Na cultura, um dos cortes mais agudos se deu na preservação do patrimônio cultural das cidades históricas. Desde 2013, quando foram atribuídos R$ 300 milhões à ação, os recursos destinados a esses projetos vêm minguando. Ainda assim, se mantinham acima de R$ 100 milhões —neste ano, foram R$ 150 milhões de dotação por projeto de lei. Em 2020, o Orçamento prevê apenas R$ 33,1 milhões, queda de 77,9% na comparação com este ano.
Para o deputado federal Marcelo Calero (Cidadania-RJ), ex-ministro da Cultura, o corte na área de patrimônio é simbólico.

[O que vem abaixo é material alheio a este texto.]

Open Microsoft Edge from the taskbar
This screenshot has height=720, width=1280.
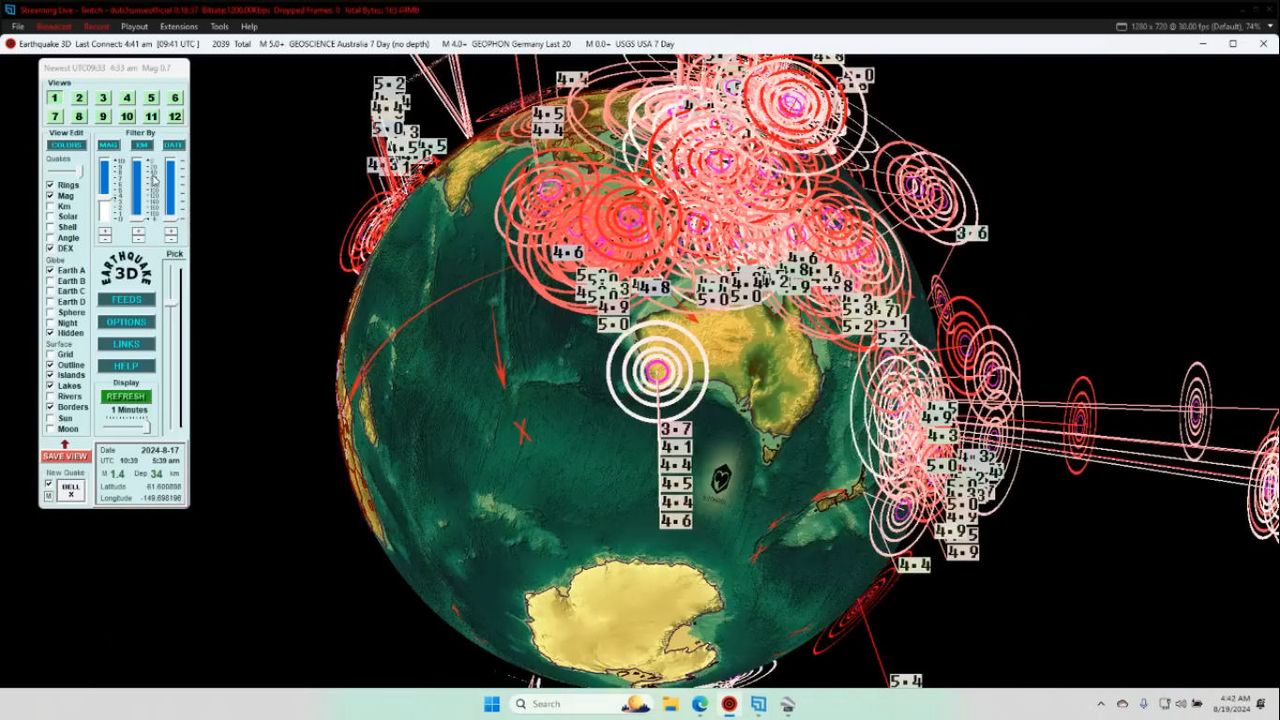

“As pessoas, mesmo aquelas que apoiam o governo, quando olharem um monumento abandonado, quando olharem uma igreja malcuidada, elas têm que lembrar que, na realidade, o governo não está tomando nenhuma ação, nenhuma medida, para que isso seja revertido. Um país sem memória é um país sem alma”, critica.
No Farmácia Popular, que se propõe a oferecer à população acesso aos medicamentos considerados essenciais, o corte orçamentário foi menos expressivo, redução R$ 100 milhões. Estão previstos R$ 2,5 bilhões em 2020.
Ex-presidente do CNS (Conselho Nacional de Saúde), Ronald Santos, porém, criticou a desidratação. “É uma insanidade reduzir os recursos aí. O programa tem diminuído. Há mais limitações”, avaliou Santos, que atualmente preside a Fenafar (Federação Nacional dos Farmacêuticos).